Di antara syairnya yang masyhur adalah syair yang terdiri dari 190 bait yang masyhur dengan nama Nahj al-Burdah. Ahmad Syauqi menisbatkan syairnya ini kepada burdahnya Imam Bushiri. Selain mengarang burdah, ia juga mengarang empat kasidah yang juga berisi pujian kepada Rasulullah Saw. lainnya.
Masing-masing adalah kasidah yang berkaitan dengan maulid yang berjumlah 99 bait. Lalu kasidah yang ia lantunkan pada tahun 1914 yaitu kasidah Hamziyyah yang berjumlah 131 bait dan yang terakhir adalah kasidah yang panjangnya mencapai 1726 bait. Pantas saja jika ia didapuk sebagai Amirus Syu’ara.
Burdah ini adalah burdah yang datang paling belakangan.

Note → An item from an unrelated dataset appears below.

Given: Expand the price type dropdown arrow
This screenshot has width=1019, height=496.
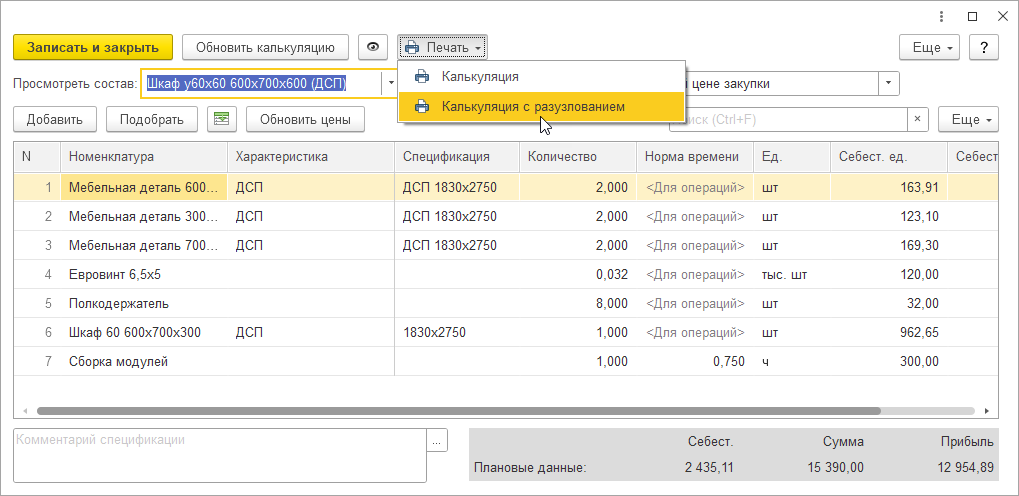Looking at the screenshot, I should pos(888,84).
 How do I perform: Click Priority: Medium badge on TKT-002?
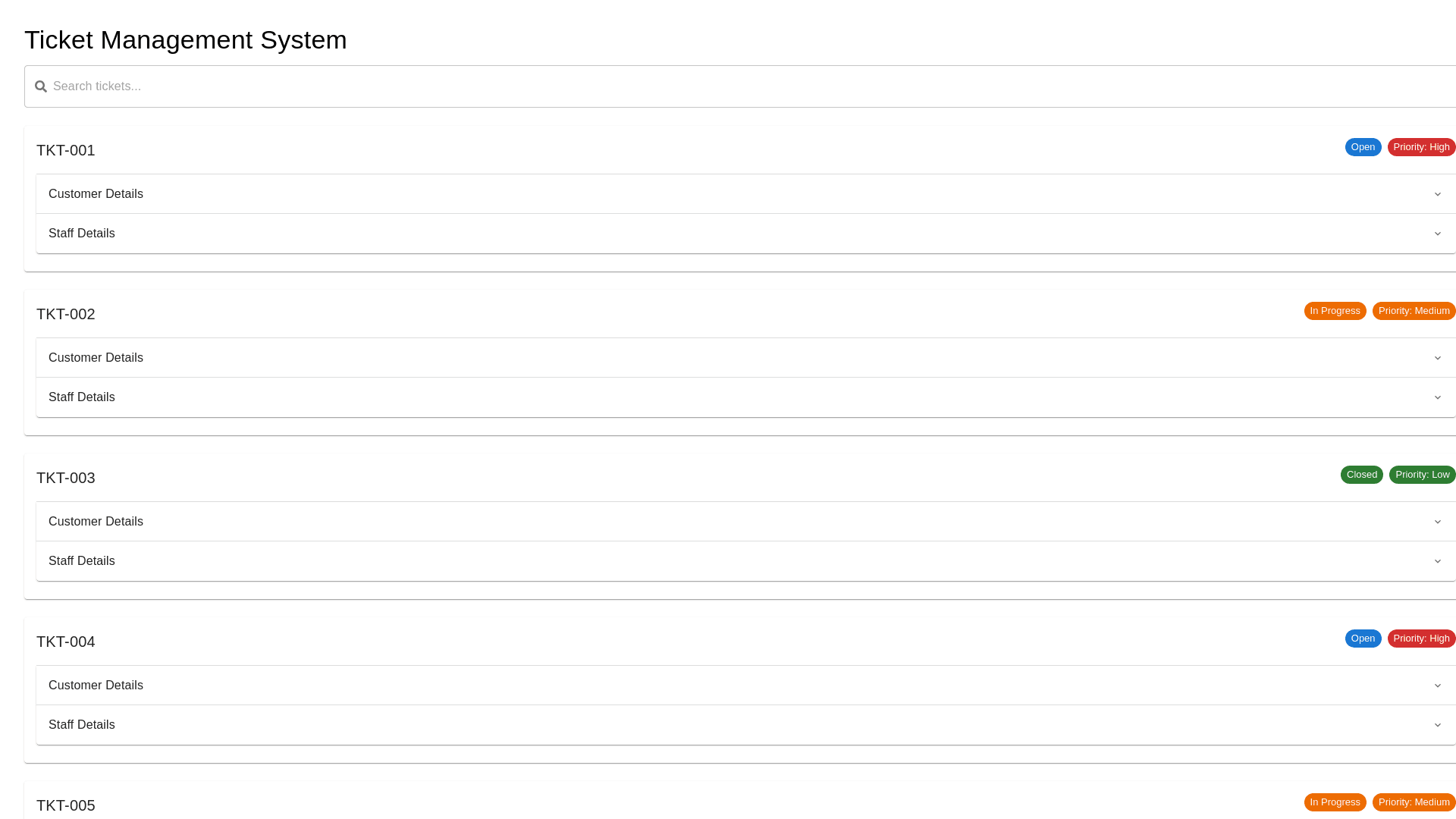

Tamim al-Barghutsy lahir di Palestina pada 13 Juni 1977. Ia adalah seorang penyair, kolumnis ,dan ahli politik Palestina.
Banyak karya yang telah diterbitkan dalam bidang kepenyairannya. Terutama yang mengusung tema kemerdekaan Quds dan Palestina, seperti penyair Palestina umumnya sekaligus maestro puisi Arab, Mahmoud Darwish.
Tamim al-Barghutsy pernah bercerita. Pada suatu hari ia tenggelam di dalam pikiran, terpekur memikirkan dirinya, keluarganya, hidupnya dan matinya. Tiba-tiba ia sadar dan mendapati dirinya sedang duduk sendiri di sebuah kafe. Kemudian ia beranjak keluar dari kafe dan pulang.
Sesampai di rumah ia terus mengulang-ulang selawat Maulayashalli agar hatinya tenang. Dari situ lah muncul jiwa kepenyairannya dan timbul niat menulis burdah, kasidah untuk memuji sang kinasih, Muhammad bin Abdullah bin Abdul Muthalib bin Hasyim Saw.
Setelah beberapa tahun ia menulis, dua tahun setelahnya ia berani mempublikasikan karya Burdah-nya yang terdiri dari 200 bait itu. Akankah ada yang mengarang Burdah lagi setelah Tamim al-Barghutsy? Semoga!